Procédure devant la cour :
Par une requête, enregistrée le 20 février 2017, MmeB..., représentée par Me D...E..., demande à la cour :
1°) d'annuler le jugement du 19 janvier 2017 du tribunal administratif de Rouen ;
2°) d'annuler pour excès de pouvoir l'arrêté du 27 juin 2016 ;
3°) d'enjoindre au préfet de l'Eure de lui restituer son passeport dans un délai de quinze jours à compter de la notification de l'arrêt, sous astreinte de 100 euros par jour de retard ;
4°) de lui enjoindre de réexaminer la situation dans un délai de quinze jours, sous la même astreinte ;
5°) de mettre à la charge de l'Etat la somme de 3 000 euros à verser à son conseil au titre des dispositions de l'article L. 761-1 du code de justice administrative.
Elle soutient que :
- le jugement est entaché d'une omission à statuer ; le tribunal administratif n'a pas statué sur le moyen tiré du détournement de pouvoir, qui n'était pas inopérant ;
- le préfet a commis un détournement de pouvoir au regard des termes de sa convocation à la préfecture, où lui a été notifié l'arrêté en litige ;
- en retenant son passeport, le préfet a commis un détournement de pouvoir qui entache d'illégalité l'arrêté en cause ;
Par un mémoire en défense, enregistré le 14 mars 2017, le préfet de l'Eure conclut au rejet de la requête.

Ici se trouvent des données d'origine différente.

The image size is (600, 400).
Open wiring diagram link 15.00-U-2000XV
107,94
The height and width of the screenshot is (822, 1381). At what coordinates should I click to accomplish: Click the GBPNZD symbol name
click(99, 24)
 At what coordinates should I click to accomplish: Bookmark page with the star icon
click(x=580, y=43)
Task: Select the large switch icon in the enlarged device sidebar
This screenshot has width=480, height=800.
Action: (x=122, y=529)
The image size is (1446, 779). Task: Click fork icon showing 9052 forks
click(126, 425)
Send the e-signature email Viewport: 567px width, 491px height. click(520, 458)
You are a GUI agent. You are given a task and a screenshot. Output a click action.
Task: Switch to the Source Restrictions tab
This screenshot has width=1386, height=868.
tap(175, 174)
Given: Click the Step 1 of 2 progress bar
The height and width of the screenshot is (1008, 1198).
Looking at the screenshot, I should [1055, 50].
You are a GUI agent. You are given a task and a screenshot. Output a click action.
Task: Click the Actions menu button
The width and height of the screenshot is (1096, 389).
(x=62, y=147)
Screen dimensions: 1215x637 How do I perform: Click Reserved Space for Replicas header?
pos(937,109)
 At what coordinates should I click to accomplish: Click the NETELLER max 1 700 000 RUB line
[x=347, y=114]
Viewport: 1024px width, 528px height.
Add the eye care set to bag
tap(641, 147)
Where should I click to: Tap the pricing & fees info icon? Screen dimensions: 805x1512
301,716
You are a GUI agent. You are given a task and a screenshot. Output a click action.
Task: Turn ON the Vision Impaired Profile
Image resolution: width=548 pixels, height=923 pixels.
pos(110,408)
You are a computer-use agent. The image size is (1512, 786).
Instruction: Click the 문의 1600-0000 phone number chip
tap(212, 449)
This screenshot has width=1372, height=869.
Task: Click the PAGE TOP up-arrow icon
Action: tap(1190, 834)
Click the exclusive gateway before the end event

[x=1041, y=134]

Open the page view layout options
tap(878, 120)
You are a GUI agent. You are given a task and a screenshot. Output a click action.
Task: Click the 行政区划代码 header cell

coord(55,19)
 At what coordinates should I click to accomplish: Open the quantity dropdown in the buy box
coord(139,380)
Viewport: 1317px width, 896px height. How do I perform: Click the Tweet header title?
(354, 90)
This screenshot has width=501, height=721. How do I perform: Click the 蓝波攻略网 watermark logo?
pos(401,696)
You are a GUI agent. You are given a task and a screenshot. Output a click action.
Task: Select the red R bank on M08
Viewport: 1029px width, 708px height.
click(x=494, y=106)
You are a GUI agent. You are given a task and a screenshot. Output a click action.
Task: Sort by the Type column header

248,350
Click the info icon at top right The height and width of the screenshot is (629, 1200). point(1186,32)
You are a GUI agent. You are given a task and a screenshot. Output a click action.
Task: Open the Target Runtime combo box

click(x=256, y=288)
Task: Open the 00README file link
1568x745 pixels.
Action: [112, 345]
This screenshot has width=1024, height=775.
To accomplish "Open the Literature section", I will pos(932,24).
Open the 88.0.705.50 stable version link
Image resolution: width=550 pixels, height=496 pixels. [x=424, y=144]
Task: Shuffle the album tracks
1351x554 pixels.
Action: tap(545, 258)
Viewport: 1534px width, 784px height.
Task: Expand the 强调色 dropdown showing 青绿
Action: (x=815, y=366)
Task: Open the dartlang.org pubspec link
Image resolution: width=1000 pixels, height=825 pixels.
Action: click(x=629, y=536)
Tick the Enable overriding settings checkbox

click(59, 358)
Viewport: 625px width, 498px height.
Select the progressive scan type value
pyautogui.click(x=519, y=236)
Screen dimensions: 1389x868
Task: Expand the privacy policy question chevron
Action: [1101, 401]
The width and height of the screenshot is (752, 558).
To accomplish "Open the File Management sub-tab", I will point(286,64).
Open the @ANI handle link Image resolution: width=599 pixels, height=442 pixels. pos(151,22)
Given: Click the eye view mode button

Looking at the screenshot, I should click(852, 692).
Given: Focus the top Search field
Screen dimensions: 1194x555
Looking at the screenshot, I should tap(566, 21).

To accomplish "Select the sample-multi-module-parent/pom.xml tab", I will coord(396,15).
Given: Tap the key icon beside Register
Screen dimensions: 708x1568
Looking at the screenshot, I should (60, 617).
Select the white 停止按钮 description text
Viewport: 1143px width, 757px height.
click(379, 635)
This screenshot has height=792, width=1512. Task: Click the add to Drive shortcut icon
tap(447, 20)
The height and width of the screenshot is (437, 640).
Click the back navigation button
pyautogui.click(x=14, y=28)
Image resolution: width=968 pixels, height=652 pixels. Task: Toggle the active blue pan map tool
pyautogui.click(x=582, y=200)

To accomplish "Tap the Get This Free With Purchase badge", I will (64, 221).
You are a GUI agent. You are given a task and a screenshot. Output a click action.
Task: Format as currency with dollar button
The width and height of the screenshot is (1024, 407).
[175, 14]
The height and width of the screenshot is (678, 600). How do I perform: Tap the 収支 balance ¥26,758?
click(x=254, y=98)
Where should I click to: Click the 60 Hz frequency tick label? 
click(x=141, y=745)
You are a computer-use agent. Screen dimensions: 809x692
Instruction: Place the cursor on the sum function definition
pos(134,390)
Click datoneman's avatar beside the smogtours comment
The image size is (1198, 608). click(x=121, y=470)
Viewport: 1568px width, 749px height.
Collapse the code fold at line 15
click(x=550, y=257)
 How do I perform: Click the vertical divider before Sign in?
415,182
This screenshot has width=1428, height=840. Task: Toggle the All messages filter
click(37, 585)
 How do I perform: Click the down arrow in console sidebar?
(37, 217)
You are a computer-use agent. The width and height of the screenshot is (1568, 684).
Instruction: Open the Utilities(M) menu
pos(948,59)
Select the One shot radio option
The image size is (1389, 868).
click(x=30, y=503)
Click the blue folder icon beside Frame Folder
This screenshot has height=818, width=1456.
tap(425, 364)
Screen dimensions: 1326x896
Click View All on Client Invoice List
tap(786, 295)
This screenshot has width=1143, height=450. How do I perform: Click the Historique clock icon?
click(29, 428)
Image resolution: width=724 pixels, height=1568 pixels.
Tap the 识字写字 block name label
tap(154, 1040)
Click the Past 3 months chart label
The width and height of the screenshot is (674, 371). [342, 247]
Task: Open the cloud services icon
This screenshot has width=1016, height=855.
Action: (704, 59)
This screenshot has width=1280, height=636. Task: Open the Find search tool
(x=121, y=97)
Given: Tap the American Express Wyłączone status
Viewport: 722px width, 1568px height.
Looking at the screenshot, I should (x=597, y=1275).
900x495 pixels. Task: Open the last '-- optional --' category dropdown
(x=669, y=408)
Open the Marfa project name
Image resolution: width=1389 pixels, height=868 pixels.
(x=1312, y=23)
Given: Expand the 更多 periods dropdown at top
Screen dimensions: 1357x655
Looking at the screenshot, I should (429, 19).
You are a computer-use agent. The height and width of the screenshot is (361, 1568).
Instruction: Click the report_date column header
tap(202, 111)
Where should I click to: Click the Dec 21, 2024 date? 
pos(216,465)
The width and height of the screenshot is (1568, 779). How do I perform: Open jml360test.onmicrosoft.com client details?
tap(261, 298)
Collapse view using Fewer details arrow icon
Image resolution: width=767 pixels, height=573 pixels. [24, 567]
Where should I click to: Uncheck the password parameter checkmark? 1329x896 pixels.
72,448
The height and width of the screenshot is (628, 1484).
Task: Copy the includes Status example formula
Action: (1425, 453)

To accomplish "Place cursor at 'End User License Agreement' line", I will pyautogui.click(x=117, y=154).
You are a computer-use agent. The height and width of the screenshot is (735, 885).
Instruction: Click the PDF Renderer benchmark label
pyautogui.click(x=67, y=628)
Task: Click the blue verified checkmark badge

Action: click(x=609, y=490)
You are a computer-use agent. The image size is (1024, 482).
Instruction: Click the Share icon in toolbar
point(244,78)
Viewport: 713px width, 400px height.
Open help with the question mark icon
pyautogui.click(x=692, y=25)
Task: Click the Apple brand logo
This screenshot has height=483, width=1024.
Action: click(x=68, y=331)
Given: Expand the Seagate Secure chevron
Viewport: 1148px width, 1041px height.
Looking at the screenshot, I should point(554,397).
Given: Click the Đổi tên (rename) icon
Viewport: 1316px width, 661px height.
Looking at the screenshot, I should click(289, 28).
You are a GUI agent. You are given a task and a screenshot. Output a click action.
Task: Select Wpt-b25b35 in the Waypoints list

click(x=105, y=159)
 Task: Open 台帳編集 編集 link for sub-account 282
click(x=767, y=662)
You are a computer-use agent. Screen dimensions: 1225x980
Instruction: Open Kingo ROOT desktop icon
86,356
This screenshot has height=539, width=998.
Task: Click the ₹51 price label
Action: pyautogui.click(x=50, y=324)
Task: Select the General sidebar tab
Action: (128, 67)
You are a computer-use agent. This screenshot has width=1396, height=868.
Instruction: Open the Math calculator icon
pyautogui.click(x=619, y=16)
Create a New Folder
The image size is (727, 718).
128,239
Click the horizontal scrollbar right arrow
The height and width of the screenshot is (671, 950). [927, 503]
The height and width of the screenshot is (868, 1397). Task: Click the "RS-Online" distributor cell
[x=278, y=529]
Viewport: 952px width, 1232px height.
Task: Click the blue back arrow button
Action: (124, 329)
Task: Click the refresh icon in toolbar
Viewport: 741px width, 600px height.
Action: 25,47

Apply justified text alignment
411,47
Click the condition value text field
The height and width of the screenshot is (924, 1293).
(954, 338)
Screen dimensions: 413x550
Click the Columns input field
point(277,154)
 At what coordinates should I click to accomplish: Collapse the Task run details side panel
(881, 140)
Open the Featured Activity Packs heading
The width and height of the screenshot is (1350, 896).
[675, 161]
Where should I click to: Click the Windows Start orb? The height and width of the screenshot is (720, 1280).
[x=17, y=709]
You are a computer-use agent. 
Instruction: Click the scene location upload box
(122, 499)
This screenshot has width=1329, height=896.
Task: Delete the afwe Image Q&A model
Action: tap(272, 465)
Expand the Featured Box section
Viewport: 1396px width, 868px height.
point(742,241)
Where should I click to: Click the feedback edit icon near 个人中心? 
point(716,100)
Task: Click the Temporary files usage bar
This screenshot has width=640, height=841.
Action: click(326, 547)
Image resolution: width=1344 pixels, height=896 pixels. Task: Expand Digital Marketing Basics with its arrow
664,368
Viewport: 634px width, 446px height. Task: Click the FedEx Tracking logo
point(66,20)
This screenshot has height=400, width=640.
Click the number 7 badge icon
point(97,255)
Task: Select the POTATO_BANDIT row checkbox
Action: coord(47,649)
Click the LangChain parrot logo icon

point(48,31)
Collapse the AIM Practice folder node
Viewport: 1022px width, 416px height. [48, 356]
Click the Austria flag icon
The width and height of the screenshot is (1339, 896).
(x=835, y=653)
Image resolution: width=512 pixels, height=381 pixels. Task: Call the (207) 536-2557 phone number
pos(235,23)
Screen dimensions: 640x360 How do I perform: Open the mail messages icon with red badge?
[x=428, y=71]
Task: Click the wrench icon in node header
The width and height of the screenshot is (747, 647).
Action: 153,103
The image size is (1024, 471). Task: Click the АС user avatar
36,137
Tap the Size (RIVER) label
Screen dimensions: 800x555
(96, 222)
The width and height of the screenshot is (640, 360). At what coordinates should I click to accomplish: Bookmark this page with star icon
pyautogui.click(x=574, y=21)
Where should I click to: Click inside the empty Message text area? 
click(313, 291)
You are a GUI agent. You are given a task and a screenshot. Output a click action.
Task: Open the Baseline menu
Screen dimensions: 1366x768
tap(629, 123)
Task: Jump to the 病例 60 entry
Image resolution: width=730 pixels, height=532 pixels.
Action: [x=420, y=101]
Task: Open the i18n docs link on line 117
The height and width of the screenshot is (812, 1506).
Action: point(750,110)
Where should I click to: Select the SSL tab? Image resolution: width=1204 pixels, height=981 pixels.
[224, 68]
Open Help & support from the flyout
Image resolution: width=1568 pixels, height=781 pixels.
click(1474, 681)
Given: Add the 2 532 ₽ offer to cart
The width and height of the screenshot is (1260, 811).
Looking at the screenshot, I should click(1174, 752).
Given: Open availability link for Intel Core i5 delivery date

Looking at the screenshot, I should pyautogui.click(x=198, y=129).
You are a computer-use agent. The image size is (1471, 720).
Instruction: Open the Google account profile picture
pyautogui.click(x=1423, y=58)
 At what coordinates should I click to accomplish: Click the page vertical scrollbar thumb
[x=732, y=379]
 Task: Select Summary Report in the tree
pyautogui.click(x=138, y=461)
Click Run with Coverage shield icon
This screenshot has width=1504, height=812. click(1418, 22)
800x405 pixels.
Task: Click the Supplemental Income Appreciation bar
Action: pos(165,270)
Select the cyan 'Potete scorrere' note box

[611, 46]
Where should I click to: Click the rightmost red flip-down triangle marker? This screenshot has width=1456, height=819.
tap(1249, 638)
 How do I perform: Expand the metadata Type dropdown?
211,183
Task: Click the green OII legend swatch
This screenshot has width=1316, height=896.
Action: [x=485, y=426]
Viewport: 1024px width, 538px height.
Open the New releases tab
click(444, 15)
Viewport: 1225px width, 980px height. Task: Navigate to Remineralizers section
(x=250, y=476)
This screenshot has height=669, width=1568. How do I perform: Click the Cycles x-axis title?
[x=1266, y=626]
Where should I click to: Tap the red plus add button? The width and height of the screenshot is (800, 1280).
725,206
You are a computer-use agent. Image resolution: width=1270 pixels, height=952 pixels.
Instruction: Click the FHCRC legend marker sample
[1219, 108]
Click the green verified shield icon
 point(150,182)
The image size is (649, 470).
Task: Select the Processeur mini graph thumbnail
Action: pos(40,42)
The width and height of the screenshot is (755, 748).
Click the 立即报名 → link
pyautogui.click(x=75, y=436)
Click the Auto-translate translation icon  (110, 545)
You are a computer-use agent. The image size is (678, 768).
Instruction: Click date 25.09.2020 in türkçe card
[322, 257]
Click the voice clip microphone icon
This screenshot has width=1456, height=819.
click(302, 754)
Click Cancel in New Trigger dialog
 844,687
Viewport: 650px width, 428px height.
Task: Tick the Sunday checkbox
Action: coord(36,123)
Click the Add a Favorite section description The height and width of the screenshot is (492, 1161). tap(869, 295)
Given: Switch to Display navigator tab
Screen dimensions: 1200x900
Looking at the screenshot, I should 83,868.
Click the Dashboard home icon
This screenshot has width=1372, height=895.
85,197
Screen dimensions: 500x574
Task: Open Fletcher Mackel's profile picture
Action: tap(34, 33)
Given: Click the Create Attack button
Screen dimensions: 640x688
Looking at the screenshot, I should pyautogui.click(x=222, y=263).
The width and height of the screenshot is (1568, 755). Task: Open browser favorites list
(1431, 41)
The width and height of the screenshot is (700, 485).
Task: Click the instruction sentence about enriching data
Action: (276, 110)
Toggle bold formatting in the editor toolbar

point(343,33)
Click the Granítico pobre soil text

Il soutient que les moyens soulevés ne sont pas fondés.
Vu les autres pièces du dossier.
Vu :
- la convention européenne de sauvegarde des droits de l'homme et des libertés fondamentales ;
- la convention internationale relative aux droits de l'enfant signée à New-York le 26 janvier 1990 ;
- le code de l'entrée et du séjour des étrangers et du droit d'asile ;
- le code de justice administrative.
Le président de la formation de jugement a dispensé le rapporteur public, sur sa proposition, de prononcer des conclusions à l'audience.
Les parties ont été régulièrement averties du jour de l'audience.
Le rapport de M. Paul-Louis Albertini, président-rapporteur, a été entendu au cours de l'audience publique.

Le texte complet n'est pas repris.